[Date Prev][Date Next][Thread Prev][Thread Next][Date Index][Thread Index]

Re: [RRG] MTU, jumboframes, ITR & ETR placement, ITR function in hosts

To: Routing Research Group list <rrg@psg.com>
Subject: Re: [RRG] MTU, jumboframes, ITR & ETR placement, ITR function in hosts
From: Robin Whittle <rw@firstpr.com.au>
Date: Mon, 26 Nov 2007 01:08:29 +1100
Cc: Iljitsch van Beijnum <iljitsch@muada.com>, Gert Doering <gert@space.net>
In-reply-to: <C7F0E89F-7CBC-4B0E-B021-532C2F90AA25@muada.com>
Organization: First Principles
References: <4747933B.2090009@firstpr.com.au> <C7F0E89F-7CBC-4B0E-B021-532C2F90AA25@muada.com>
User-agent: Thunderbird 2.0.0.9 (Windows/20071031)

Hi again Iljitsch!

Our correspondence continues:

>> I would be delighted if you can show me it is practical to
>> insist that ITRs and ETRs be installed only in places with
>> significantly greater than 1500 byte MTU to the rest of the
>> Net.  As far as I know, it is impractical, due to the
>> widespread use of 100Mbps links in many places.
> 
> The practicality of that insistance isn't derived from wide
> availability of 1500+ byte MTUs in provider networks (although
> Dino claims this isn't an issue based on a survey he did) but
> rather from the trouble we can expect to see if we reduce the MTU
> of links across the core of the internet to below 1500 bytes.

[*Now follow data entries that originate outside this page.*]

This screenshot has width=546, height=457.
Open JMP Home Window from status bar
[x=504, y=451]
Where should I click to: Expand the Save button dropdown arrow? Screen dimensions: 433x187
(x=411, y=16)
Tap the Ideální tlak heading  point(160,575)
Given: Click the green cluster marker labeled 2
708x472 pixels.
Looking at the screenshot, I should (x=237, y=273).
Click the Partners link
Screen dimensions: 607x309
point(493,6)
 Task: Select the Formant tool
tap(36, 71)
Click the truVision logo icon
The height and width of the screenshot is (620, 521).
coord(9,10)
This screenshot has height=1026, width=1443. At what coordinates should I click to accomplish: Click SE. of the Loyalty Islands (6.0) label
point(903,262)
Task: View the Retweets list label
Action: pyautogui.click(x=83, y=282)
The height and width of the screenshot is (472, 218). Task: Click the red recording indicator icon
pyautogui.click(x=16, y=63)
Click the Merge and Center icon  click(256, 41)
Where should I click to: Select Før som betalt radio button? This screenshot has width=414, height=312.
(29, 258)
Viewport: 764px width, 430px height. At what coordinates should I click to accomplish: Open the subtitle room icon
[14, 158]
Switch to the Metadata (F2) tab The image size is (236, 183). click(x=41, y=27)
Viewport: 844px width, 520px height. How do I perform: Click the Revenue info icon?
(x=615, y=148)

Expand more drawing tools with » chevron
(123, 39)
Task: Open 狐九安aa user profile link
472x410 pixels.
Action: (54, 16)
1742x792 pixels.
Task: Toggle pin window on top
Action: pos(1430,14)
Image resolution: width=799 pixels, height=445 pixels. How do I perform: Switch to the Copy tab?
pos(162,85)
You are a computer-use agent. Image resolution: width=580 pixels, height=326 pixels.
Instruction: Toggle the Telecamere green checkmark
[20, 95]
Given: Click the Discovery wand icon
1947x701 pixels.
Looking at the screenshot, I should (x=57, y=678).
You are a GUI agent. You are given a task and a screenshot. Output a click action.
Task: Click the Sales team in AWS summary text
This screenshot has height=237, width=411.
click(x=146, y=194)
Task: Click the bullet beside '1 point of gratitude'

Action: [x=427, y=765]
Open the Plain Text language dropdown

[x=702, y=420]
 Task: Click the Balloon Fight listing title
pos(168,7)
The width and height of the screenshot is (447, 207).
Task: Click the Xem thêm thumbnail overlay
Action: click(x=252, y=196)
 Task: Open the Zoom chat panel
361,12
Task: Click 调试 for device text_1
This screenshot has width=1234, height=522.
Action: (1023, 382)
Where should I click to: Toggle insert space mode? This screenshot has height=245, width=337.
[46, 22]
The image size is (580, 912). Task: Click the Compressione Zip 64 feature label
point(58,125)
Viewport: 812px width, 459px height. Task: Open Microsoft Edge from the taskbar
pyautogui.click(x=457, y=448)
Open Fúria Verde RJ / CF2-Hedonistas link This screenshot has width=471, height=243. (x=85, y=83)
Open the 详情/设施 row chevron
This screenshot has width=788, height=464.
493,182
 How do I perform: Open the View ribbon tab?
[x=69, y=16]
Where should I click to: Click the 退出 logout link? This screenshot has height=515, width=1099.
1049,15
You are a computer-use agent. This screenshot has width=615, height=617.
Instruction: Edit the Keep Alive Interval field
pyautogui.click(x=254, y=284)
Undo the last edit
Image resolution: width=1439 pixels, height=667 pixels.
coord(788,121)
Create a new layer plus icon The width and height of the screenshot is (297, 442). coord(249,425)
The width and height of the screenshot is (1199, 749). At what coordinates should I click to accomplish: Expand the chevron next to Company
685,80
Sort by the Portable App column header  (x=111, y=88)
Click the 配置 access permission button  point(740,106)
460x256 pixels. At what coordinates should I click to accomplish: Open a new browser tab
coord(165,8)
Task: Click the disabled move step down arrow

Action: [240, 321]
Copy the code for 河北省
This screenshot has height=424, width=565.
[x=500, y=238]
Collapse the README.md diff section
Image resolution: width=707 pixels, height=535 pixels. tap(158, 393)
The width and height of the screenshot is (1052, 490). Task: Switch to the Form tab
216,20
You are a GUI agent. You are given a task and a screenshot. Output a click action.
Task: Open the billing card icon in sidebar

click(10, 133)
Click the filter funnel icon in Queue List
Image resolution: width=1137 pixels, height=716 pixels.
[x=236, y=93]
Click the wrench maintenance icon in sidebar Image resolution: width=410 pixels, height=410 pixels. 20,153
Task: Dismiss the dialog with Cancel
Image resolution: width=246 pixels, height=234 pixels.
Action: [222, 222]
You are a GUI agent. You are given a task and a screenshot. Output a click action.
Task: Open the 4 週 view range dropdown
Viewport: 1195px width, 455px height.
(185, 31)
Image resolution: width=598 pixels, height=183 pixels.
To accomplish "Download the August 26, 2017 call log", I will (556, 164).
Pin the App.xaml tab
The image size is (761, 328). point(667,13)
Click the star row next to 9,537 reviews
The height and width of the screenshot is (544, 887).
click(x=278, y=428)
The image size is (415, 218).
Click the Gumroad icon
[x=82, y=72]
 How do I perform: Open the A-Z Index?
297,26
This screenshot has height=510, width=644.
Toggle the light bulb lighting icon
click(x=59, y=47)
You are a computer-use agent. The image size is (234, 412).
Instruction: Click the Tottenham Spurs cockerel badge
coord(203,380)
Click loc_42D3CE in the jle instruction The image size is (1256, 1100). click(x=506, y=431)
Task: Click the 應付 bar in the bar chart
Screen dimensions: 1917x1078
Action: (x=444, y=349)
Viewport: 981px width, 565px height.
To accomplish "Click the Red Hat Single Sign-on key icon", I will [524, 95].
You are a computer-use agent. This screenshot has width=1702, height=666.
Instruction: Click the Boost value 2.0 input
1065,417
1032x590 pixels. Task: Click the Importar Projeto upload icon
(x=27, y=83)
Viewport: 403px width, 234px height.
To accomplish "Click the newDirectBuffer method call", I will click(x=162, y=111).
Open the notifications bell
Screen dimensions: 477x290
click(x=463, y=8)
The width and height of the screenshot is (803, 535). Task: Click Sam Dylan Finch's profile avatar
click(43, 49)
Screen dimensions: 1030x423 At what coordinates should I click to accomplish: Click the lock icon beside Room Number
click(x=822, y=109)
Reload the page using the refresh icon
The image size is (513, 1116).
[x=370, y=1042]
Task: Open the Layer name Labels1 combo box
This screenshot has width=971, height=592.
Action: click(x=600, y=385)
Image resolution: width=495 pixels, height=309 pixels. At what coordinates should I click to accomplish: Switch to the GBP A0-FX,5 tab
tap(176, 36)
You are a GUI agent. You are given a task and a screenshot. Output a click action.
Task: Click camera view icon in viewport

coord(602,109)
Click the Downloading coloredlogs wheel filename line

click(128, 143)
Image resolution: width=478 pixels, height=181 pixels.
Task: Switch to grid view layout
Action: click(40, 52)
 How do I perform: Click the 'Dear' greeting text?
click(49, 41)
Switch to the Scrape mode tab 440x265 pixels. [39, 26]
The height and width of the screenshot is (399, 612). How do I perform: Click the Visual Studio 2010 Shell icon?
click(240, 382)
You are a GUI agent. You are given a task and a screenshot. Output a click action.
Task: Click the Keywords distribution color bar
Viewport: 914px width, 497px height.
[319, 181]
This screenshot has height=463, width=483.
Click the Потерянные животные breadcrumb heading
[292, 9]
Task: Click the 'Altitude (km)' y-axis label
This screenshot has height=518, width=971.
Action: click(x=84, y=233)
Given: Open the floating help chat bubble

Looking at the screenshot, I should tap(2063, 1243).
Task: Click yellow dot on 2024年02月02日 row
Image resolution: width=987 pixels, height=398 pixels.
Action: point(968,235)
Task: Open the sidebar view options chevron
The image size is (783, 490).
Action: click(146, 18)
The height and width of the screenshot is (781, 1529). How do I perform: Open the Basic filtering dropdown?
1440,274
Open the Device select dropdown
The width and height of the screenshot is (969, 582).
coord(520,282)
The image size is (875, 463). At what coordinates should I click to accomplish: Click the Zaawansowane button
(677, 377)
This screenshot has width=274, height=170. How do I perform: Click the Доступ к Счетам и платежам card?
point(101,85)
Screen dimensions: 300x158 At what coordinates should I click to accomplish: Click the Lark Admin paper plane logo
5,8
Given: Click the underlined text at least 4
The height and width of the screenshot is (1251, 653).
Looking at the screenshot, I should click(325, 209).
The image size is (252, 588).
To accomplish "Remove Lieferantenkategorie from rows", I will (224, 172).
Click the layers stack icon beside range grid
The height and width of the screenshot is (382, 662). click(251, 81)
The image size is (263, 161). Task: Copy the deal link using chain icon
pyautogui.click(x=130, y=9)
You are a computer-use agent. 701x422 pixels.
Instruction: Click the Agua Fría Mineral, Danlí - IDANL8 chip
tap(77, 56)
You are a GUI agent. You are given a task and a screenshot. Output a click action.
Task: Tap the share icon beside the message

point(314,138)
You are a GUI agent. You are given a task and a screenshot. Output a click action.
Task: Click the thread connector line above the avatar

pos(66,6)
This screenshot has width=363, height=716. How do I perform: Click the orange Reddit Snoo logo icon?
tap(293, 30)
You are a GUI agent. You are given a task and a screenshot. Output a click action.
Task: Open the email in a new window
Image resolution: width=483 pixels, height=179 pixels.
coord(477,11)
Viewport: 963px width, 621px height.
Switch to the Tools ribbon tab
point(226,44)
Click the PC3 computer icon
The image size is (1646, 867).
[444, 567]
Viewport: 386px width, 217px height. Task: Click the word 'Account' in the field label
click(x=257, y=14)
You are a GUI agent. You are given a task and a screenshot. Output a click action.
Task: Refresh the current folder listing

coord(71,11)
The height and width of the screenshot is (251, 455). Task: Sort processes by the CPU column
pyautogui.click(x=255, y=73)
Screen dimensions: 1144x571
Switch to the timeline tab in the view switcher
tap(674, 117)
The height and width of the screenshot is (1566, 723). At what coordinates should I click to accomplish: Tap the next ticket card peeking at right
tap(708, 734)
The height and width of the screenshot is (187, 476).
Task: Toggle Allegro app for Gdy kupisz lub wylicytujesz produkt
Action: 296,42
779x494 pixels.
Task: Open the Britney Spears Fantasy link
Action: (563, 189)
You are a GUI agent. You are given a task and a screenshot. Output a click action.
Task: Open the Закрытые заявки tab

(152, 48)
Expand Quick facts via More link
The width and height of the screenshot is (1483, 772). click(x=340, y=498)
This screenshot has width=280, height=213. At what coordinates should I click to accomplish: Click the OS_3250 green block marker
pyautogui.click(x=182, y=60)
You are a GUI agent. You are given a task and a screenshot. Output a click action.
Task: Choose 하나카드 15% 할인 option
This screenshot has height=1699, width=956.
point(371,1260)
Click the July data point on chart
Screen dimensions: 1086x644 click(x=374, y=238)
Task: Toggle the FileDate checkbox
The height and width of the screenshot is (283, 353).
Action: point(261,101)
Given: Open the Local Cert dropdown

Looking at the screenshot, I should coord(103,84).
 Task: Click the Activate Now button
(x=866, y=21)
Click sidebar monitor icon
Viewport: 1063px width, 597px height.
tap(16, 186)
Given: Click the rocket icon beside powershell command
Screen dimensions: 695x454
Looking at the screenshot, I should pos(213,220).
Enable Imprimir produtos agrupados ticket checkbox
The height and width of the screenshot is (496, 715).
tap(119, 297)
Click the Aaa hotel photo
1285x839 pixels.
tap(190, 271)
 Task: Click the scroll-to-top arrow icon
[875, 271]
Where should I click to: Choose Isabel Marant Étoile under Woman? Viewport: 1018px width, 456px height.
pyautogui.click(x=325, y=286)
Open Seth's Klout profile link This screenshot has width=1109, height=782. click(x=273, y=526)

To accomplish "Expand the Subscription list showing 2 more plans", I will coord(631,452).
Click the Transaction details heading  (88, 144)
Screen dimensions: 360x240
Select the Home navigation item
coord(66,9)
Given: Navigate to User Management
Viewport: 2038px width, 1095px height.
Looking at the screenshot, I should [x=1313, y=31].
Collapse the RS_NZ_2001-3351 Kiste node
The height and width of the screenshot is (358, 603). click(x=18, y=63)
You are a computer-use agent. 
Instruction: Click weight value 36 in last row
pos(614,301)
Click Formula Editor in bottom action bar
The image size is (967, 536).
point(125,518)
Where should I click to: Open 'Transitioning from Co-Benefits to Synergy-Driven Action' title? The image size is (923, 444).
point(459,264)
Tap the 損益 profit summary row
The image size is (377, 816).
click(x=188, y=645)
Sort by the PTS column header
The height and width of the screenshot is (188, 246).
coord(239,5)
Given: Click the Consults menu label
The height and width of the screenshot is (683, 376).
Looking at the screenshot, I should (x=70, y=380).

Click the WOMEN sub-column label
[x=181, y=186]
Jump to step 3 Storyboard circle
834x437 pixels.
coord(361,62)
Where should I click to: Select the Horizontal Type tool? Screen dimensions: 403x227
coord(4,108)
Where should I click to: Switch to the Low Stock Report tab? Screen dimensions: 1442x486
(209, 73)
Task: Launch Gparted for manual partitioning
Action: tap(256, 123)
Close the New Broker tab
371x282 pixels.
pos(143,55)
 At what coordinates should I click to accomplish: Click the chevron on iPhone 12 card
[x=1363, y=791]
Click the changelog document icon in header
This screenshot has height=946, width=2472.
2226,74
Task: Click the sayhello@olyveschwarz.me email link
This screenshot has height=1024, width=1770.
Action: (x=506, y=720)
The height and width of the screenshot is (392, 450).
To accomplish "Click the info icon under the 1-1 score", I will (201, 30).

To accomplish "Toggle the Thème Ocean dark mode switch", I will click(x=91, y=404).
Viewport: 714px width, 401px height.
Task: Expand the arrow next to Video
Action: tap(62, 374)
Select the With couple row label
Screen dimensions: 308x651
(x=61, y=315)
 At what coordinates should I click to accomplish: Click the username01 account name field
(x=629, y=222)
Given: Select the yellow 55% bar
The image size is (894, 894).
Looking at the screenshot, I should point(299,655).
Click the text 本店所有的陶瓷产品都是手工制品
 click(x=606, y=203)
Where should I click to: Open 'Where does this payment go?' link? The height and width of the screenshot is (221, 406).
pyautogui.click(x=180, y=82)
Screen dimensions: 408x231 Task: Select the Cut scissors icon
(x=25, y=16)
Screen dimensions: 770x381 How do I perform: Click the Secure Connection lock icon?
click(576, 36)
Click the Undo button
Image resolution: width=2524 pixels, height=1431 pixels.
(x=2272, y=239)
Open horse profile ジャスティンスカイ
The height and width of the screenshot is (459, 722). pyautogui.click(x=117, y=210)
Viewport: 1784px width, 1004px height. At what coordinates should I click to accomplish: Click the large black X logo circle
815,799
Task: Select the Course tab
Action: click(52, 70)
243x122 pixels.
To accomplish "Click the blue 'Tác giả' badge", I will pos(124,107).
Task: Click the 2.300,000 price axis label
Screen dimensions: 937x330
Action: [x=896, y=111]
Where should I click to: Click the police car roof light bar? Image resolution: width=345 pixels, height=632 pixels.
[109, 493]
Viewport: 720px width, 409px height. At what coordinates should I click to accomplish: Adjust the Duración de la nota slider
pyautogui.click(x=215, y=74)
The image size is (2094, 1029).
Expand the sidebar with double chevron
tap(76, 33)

This sounds like an argument between the immovable object and the
irresistible force.

Something doesn't become practical just because the only apparent
alternative seems unthinkable.

You later contemplate extending this to those end-user networks
which contain ITRs.  In practice, as the ITR-ETR scheme becomes
ubiquitous, this would be virtually all end-user networks.


The correspondence I quoted, from people who know much more about
this than me, convinced me that your desirable idea of upgrading to
MTU >> 1500 is not practical.

Perhaps it can be done, but I want ITRs and ETRs to be placed pretty
much everywhere, so I doubt this will be practical, since so many
edge networks run on 100Mbps Ethernet, which I understand typically
provides a Layer 3 MTU of 1500 bytes.


>> The quotes below from the RAM discussion on this, especially
>> those from Gert Doering, seem to indicate that at present,
>> there is sufficiently widespread use of 100Mbps Fast Ethernet,
>> to drag down the MTU of many Internet exchange networks to
>> 1500.
> 
> Obviously smaller ISPs will have 100 Mbps links in some places.
> The real question is: do the *TRs need to be behind those 100
> Mbps links, or can they be placed in a more central part of the
> network where the requirement of a 1500+ byte MTU can reasonably
> be met?
> 
> You seem to want *TRs pretty much everywhere. Although I think
> there are security issues with that, I don't reject having them
> even in end-user networks out of hand, but that doesn't mean I
> accept the lowest common denominator in those networks. If they
> want to run an encapsulation/decapsulation device, they'll just
> have to upgrade their network to support the MTU that makes this
> possible.


My proposal and Fred's is based on the assumption that we can't
avoid various things chopping the MTU below 1500 - so we proposed
something to cope with this which we think is reasonably (or to you
alarmingly) troublesome, but we still think it is practical and
better than the alternatives.

I suggest that Sprite and IPTM (or something like it) be developed
as best as possible.

Then, the costs and benefits of "Sprite as implemented for
ITR-ETR schemes" or IPTM can be compared with the costs and benefits
of what you propose.


>> I don't discount what you are saying.  Maybe by the time an
>> ITR-ETR scheme is introduced, it will be practical to insist on
>> a minimum standard well above 1500.  I hope some other people
>> can contribute to this discussion.
> 
> I don't expect the situation in this area to change
> significantly. Today, pretty much all 100 Mbps or slower stuff
> doesn't support jumboframes, while pretty much all 1000 Mbps or
> faster stuff does. (Sometimes this even goes for the 10/100 and
> 1000 ports on the same switch.) Expensive 100 Mbps equipment
> doesn't exist anymore, so I don't see a push for larger MTUs
> there.

I look forward to other people debating this.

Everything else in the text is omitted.